Running Scared is a 2006 neo-noir action thriller film directed and written by Wayne Kramer. The film stars Paul Walker, Cameron Bright, Vera Farmiga and Chazz Palminteri. Its plot follows a low-ranking mafioso who is ordered to get rid of a gun used to kill corrupt cops only to find himself in a race against time when the murder weapon falls into the wrong hands.

Running Scared was released in the United States on February 24, 2006, by New Line Cinema, and in Germany on April 13, 2006, by 3L Filmverleih.

Plot
A large drug deal between New Jersey mobsters and a Jamaican gang goes awry, leading to a shootout that kills two corrupt police officers who were attempting to rob the gangs. Mobster Tommy Perello orders his subordinate, Joey Gazelle, to dispose of the guns; Joey goes home to his wife Teresa and their ten-and-a-half-year-old son Nicky, where he stashes the weapons in his basement. Unbeknownst to him, Nicky and his friend Oleg secretly watch him.

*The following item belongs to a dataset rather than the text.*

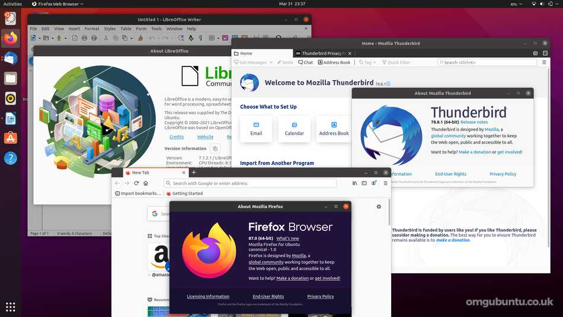Open the Firefox new tab plus button
The height and width of the screenshot is (317, 563).
[x=194, y=172]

Oleg steals one of the guns before heading home to his mother Mila and his abusive stepfather, Anzor. After Anzor becomes belligerent, Oleg shoots him before leaving the house. When Joey goes to investigate the disturbance, he finds a wounded Anzor who then describes the gun. Joey realizes that it is one of the weapons he hid earlier, and rushes to track down Oleg before the police do.

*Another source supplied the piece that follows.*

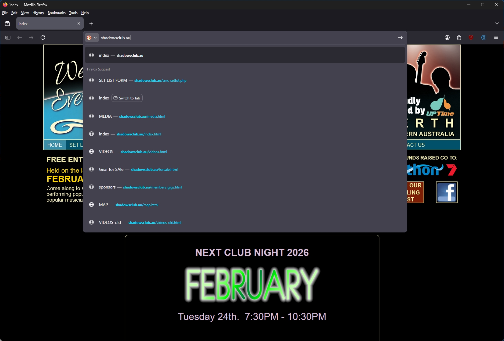Expand the list all tabs chevron
This screenshot has height=341, width=504.
click(497, 23)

Throughout the night, Oleg runs into people living outside mainstream society: a homeless crack addict, a drug dealer, a prostitute, Divina, and her abusive pimp Lester. After Oleg helps Divina, she decides to look after him. Divina takes him to a diner where they find Joey, who is explaining to his boss Frankie Perello that Oleg has the gun. Oleg stashes the gun in the diner bathroom, and after leaving with Divina, he is found by police officers who then return him to Anzor.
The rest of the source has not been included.